Classe 9: Appareils et instruments optiques; Lunettes; Lunettes de protection; Verres de lunettes; Lentilles de contact; Lunettes de soleil; Cordons de lunettes; Étuis à lunettes; Étuis pour lunettes de soleil; Chaînettes de lunettes.
Classe 18: Cuir et imitations du cuir; Peaux d’animaux; Sacs de sport; Sacs de week-end; Sacs à livres; Dispositifs pour le transport d’animaux [sacs]; Sacs de voyage; Sacs à dos; Sacs à main; Valises; Porte-monnaie; Porte-documents; Sacs de paquetage; Filets à provisions en matières textiles; Sacs de plage; Sacs à provisions à roulettes; Sacs d’écoliers; Sacs-housses pour vêtements pour le voyage; Sangles à bagages; Coffrets à noix; Sacs pochettes; Sacs en kit; Valises à roulettes; Portefeuilles; Étuis pour cartes de crédit en cuir; Étuis pour clés; Porte-cartes de crédit; Trousses de toilette; Coffrets destinés à contenir des articles de toilette dits «vanity cases»; Parapluies; Parasols; Bâtons de marche; Fouets; Harnais; Colliers pour animaux; Harnais pour animaux; Sellerie.

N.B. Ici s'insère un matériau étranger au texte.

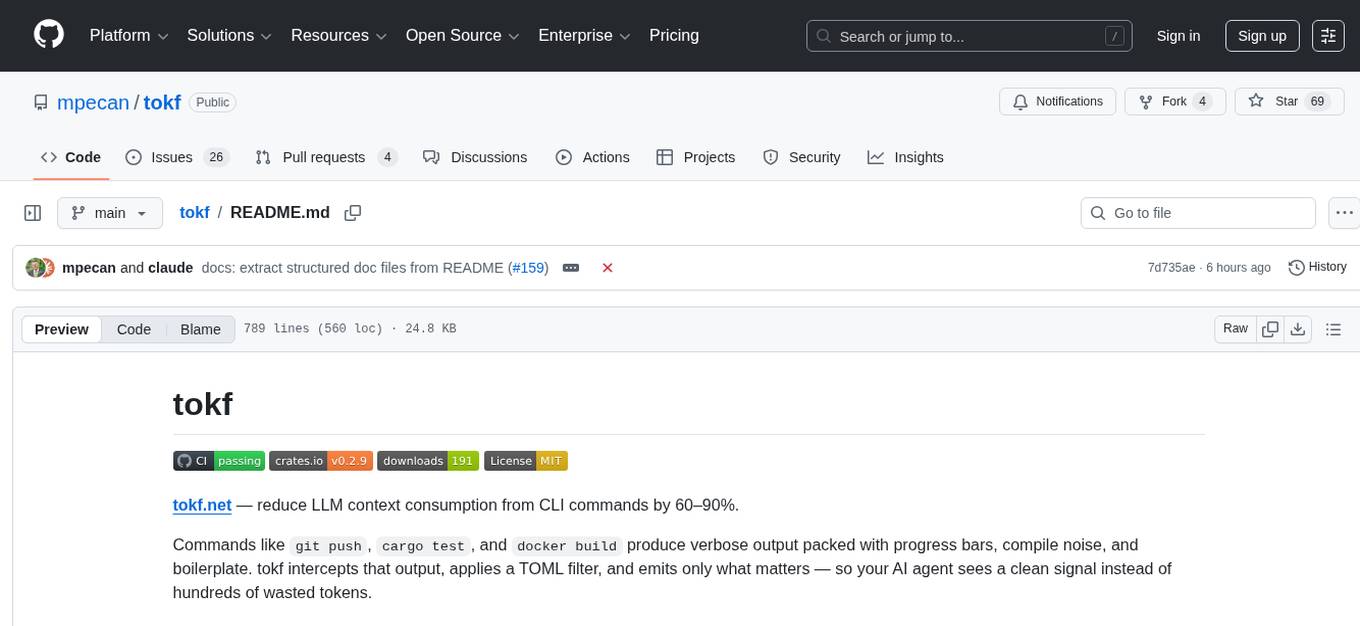The image size is (1360, 626).
Task: Expand the Resources navigation dropdown
Action: pos(337,35)
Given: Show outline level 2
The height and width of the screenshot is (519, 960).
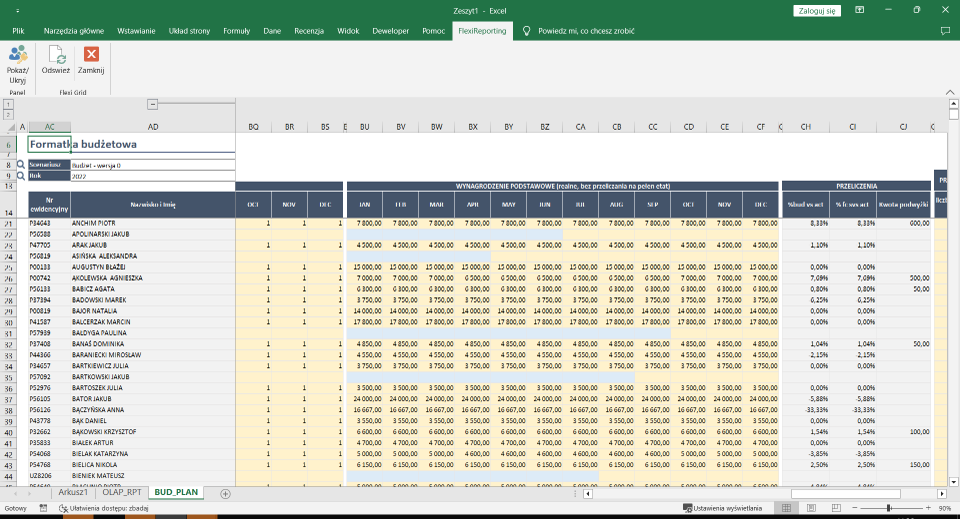Looking at the screenshot, I should (8, 113).
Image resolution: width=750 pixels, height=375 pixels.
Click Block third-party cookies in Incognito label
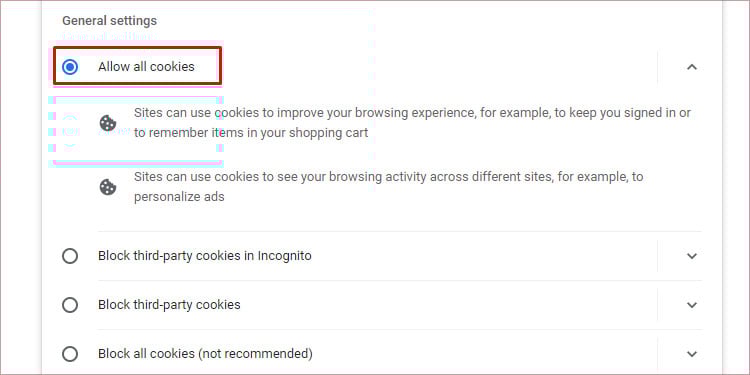[205, 256]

Classe 25: Vêtements pour hommes, femmes et enfants; Chemises; Tee-shirts à manches courtes; Polos; Hauts [vêtements]; Hauts en tricot; Sweat- shirts; Maquettes de réservoirs; Chandails; Chemisier; Jerseys
[vêtements]; Pulls à col roulé; Shorts; Bas de survêtement; Survêtements de gymnastique; Blazers; Manteaux de sport; Maillots de sport; Sèche-linges; Caleçons; Blue-jeans; Jupes; Robes; Robes de mariée; Costumes; Blouses; Combinaisons de jumelles; Gilets;
Décision sur l’opposition no B 3 110 510 page: 4De 10
Vestes; Combinaisons; Imperméables; Capes; Parkas; Ponchos; Maillots de bain; Bikinis; Caleçons de bain; Manteaux de gelée; Vêtements de pluie; Cagoules; Vêtements pour le ski; Justaucorps; Tenues de ballet; Vêtements de nuit; Pyjamas; Bain (peignoirs de -); Bonnets de douche; Chasubles; Sous-vêtements; Lingerie; Peignoirs; Kimonos; Vêtements de rasage; Corsets [gaines]; Boxer shorts; Ceintures en cuir [habillement]; Cravates; Chapeaux; Chapeaux en laine; Casquettes; Visières; Bandes de terre; Couvre-oreilles
[habillement]; Foulards; Châles; Manchettes [habillement]; Bavoirs en tissu; Chaussures; Chaussures de gymnastique; Baskets; Pompes
[chaussures]; Chaussettes pour orteils; Bas; Bonneterie; Souliers; Bottes; Chaussures de plage; Sandales; Chaussons; Gants
[habillement]; Bretelles; Layettes; Écharpes.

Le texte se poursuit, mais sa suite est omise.